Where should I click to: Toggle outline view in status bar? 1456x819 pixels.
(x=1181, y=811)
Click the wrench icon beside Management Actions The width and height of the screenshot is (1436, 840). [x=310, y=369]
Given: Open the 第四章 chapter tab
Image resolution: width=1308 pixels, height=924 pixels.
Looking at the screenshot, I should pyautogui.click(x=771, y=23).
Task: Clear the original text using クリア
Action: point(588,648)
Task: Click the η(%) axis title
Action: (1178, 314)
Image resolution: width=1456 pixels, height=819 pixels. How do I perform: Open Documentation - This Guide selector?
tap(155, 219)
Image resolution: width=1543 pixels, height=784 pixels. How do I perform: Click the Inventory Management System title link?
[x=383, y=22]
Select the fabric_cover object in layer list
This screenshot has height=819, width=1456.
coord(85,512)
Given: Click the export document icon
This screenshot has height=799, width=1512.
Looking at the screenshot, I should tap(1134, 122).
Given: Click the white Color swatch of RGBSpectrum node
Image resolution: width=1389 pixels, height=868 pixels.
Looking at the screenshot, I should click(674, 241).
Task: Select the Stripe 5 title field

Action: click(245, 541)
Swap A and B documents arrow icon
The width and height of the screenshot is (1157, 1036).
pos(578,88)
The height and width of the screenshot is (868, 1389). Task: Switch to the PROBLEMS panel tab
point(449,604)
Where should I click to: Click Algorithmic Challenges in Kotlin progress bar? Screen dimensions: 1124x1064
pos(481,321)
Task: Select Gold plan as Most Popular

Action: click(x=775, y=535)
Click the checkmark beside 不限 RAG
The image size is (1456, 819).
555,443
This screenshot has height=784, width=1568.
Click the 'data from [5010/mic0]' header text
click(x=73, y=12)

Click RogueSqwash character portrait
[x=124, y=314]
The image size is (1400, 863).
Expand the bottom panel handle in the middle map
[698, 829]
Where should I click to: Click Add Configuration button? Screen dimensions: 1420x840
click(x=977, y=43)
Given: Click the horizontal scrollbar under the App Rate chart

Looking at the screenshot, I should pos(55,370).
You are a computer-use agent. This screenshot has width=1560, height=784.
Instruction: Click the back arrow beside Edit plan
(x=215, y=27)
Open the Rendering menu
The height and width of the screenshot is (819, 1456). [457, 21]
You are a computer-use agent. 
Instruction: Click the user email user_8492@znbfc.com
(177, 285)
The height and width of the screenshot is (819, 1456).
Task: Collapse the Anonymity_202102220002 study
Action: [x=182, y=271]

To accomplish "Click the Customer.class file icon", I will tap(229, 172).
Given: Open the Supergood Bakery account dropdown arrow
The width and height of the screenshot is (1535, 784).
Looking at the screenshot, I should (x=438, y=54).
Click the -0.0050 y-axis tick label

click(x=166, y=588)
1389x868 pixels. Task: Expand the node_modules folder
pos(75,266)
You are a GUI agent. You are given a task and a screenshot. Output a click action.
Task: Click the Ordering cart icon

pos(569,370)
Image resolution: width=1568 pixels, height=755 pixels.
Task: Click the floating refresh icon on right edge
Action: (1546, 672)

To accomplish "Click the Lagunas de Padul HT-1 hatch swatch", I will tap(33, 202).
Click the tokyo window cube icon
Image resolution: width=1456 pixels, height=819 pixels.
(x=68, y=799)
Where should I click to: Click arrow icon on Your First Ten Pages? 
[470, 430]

AIM OF THE EXERCISE: Each line above should be output exactly as written.

REPLY:
Where should I click to: Toggle outline view in status bar? 1456x819 pixels.
(x=1181, y=811)
Click the wrench icon beside Management Actions The width and height of the screenshot is (1436, 840). [x=310, y=369]
Given: Open the 第四章 chapter tab
Image resolution: width=1308 pixels, height=924 pixels.
Looking at the screenshot, I should pyautogui.click(x=771, y=23).
Task: Clear the original text using クリア
Action: point(588,648)
Task: Click the η(%) axis title
Action: (1178, 314)
Image resolution: width=1456 pixels, height=819 pixels. How do I perform: Open Documentation - This Guide selector?
tap(155, 219)
Image resolution: width=1543 pixels, height=784 pixels. How do I perform: Click the Inventory Management System title link?
[x=383, y=22]
Select the fabric_cover object in layer list
This screenshot has height=819, width=1456.
coord(85,512)
Given: Click the export document icon
This screenshot has height=799, width=1512.
Looking at the screenshot, I should tap(1134, 122).
Given: Click the white Color swatch of RGBSpectrum node
Image resolution: width=1389 pixels, height=868 pixels.
Looking at the screenshot, I should click(674, 241).
Task: Select the Stripe 5 title field

Action: click(245, 541)
Swap A and B documents arrow icon
The width and height of the screenshot is (1157, 1036).
pos(578,88)
The height and width of the screenshot is (868, 1389). Task: Switch to the PROBLEMS panel tab
point(449,604)
Where should I click to: Click Algorithmic Challenges in Kotlin progress bar? Screen dimensions: 1124x1064
pos(481,321)
Task: Select Gold plan as Most Popular

Action: click(x=775, y=535)
Click the checkmark beside 不限 RAG
The image size is (1456, 819).
555,443
This screenshot has height=784, width=1568.
Click the 'data from [5010/mic0]' header text
click(x=73, y=12)

Click RogueSqwash character portrait
[x=124, y=314]
The image size is (1400, 863).
Expand the bottom panel handle in the middle map
[698, 829]
Where should I click to: Click Add Configuration button? Screen dimensions: 1420x840
click(x=977, y=43)
Given: Click the horizontal scrollbar under the App Rate chart

Looking at the screenshot, I should pos(55,370).
You are a computer-use agent. This screenshot has width=1560, height=784.
Instruction: Click the back arrow beside Edit plan
(x=215, y=27)
Open the Rendering menu
The height and width of the screenshot is (819, 1456). [457, 21]
You are a computer-use agent. 
Instruction: Click the user email user_8492@znbfc.com
(177, 285)
The height and width of the screenshot is (819, 1456).
Task: Collapse the Anonymity_202102220002 study
Action: [x=182, y=271]

To accomplish "Click the Customer.class file icon", I will tap(229, 172).
Given: Open the Supergood Bakery account dropdown arrow
The width and height of the screenshot is (1535, 784).
Looking at the screenshot, I should (x=438, y=54).
Click the -0.0050 y-axis tick label

click(x=166, y=588)
1389x868 pixels. Task: Expand the node_modules folder
pos(75,266)
You are a GUI agent. You are given a task and a screenshot. Output a click action.
Task: Click the Ordering cart icon

pos(569,370)
Image resolution: width=1568 pixels, height=755 pixels.
Task: Click the floating refresh icon on right edge
Action: (1546, 672)

To accomplish "Click the Lagunas de Padul HT-1 hatch swatch", I will tap(33, 202).
Click the tokyo window cube icon
Image resolution: width=1456 pixels, height=819 pixels.
(x=68, y=799)
Where should I click to: Click arrow icon on Your First Ten Pages? 
[470, 430]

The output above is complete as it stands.